**Task instructions**
For each record below, output its text exactly and skip any picture.

**Records for the task**
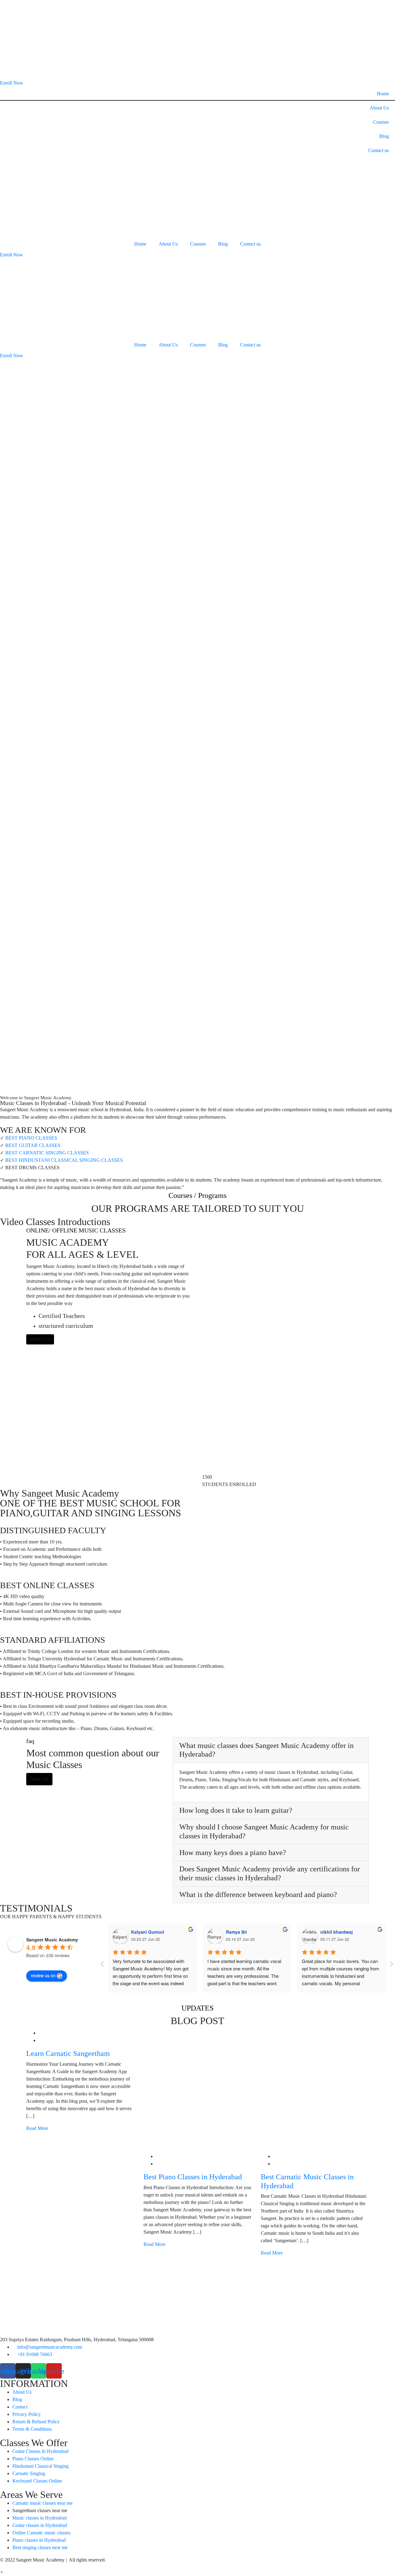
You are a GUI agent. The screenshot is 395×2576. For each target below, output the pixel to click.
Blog (384, 136)
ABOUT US (40, 1339)
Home (383, 93)
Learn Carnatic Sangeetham (68, 2053)
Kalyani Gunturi (147, 1932)
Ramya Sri (236, 1932)
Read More (37, 2128)
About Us (379, 107)
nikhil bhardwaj (336, 1932)
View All (39, 1779)
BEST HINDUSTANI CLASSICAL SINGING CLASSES (64, 1160)
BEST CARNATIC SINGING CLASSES (47, 1152)
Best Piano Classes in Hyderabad (192, 2177)
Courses (381, 122)
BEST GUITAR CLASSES (32, 1145)
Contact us (378, 150)
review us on (43, 1975)
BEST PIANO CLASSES (31, 1138)
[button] (1, 2572)
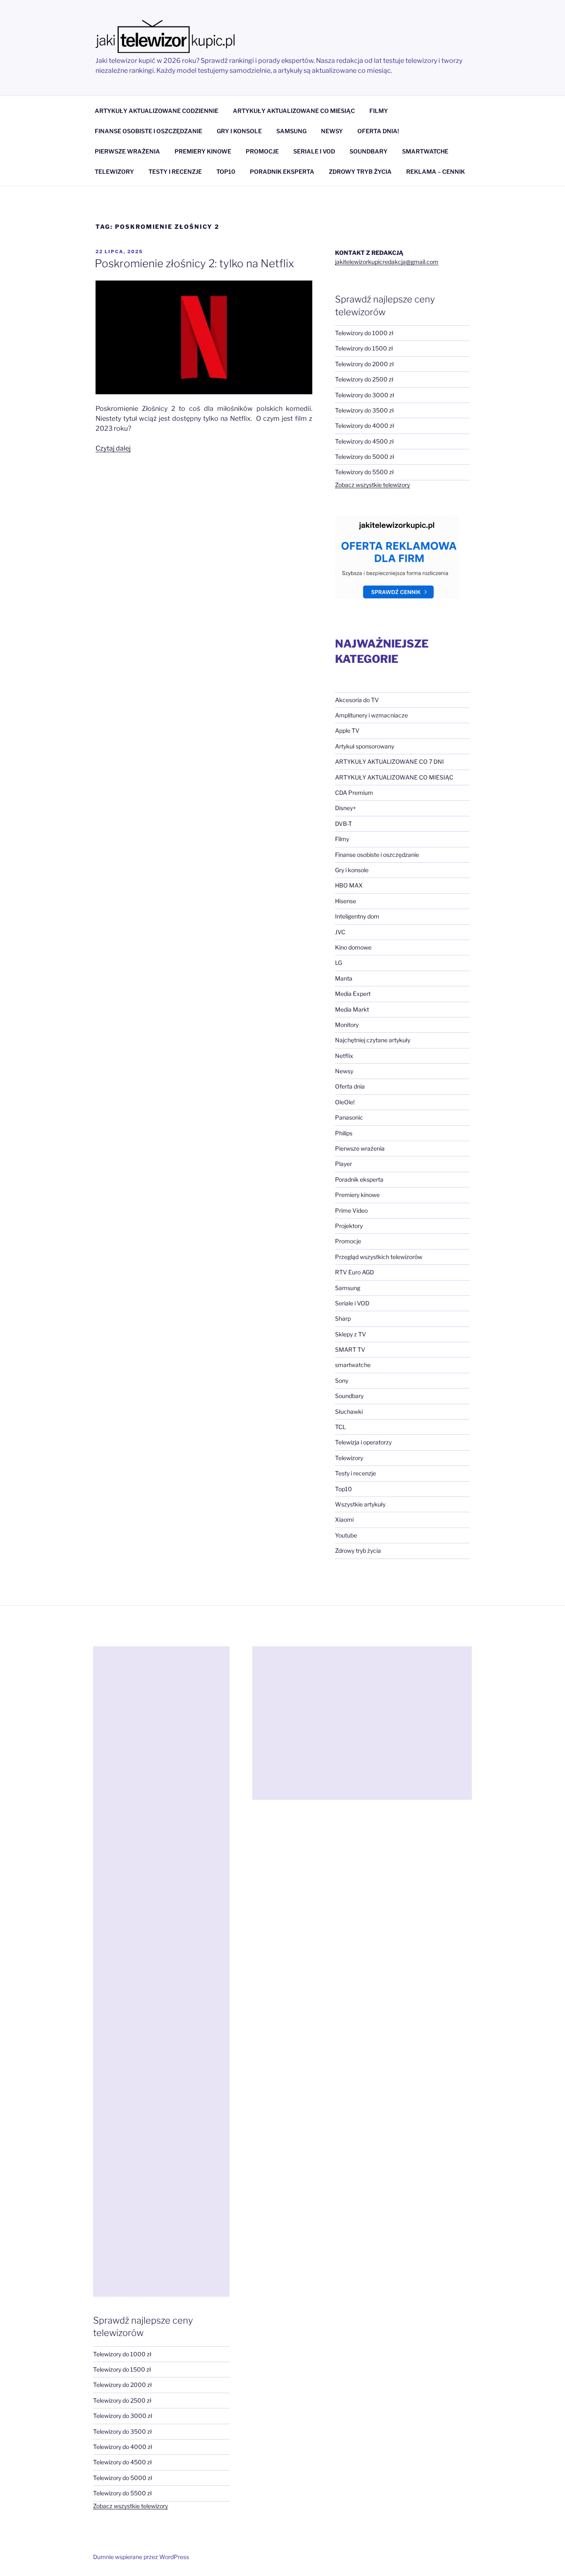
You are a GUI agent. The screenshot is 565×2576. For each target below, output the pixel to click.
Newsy (344, 1071)
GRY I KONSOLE (239, 130)
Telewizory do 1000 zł (364, 332)
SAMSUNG (291, 130)
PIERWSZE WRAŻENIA (127, 151)
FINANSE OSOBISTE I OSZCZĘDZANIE (148, 130)
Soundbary (349, 1395)
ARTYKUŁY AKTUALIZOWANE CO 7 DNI (389, 761)
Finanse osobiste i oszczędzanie (377, 854)
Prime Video (351, 1210)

**Exercise solution**
You are a GUI agent. The screenshot is 395×2576. For each target below, output the pixel to click.
Blog (384, 136)
ABOUT US (40, 1339)
Home (383, 93)
Learn Carnatic Sangeetham (68, 2053)
Kalyani Gunturi (147, 1932)
Ramya Sri (236, 1932)
Read More (37, 2128)
About Us (379, 107)
nikhil bhardwaj (336, 1932)
View All (39, 1779)
BEST HINDUSTANI CLASSICAL SINGING CLASSES (64, 1160)
BEST CARNATIC SINGING CLASSES (47, 1152)
Best Piano Classes in Hyderabad (192, 2177)
Courses (381, 122)
BEST GUITAR CLASSES (32, 1145)
Contact us (378, 150)
review us on (43, 1975)
BEST PIANO CLASSES (31, 1138)
[button] (1, 2572)
You are a GUI agent. The screenshot is 565×2576. For each target below, output the pixel to click.
Newsy (344, 1071)
GRY I KONSOLE (239, 130)
Telewizory do 1000 zł (364, 332)
SAMSUNG (291, 130)
PIERWSZE WRAŻENIA (127, 151)
FINANSE OSOBISTE I OSZCZĘDZANIE (148, 130)
Soundbary (349, 1395)
ARTYKUŁY AKTUALIZOWANE CO 7 DNI (389, 761)
Finanse osobiste i oszczędzanie (377, 854)
Prime Video (351, 1210)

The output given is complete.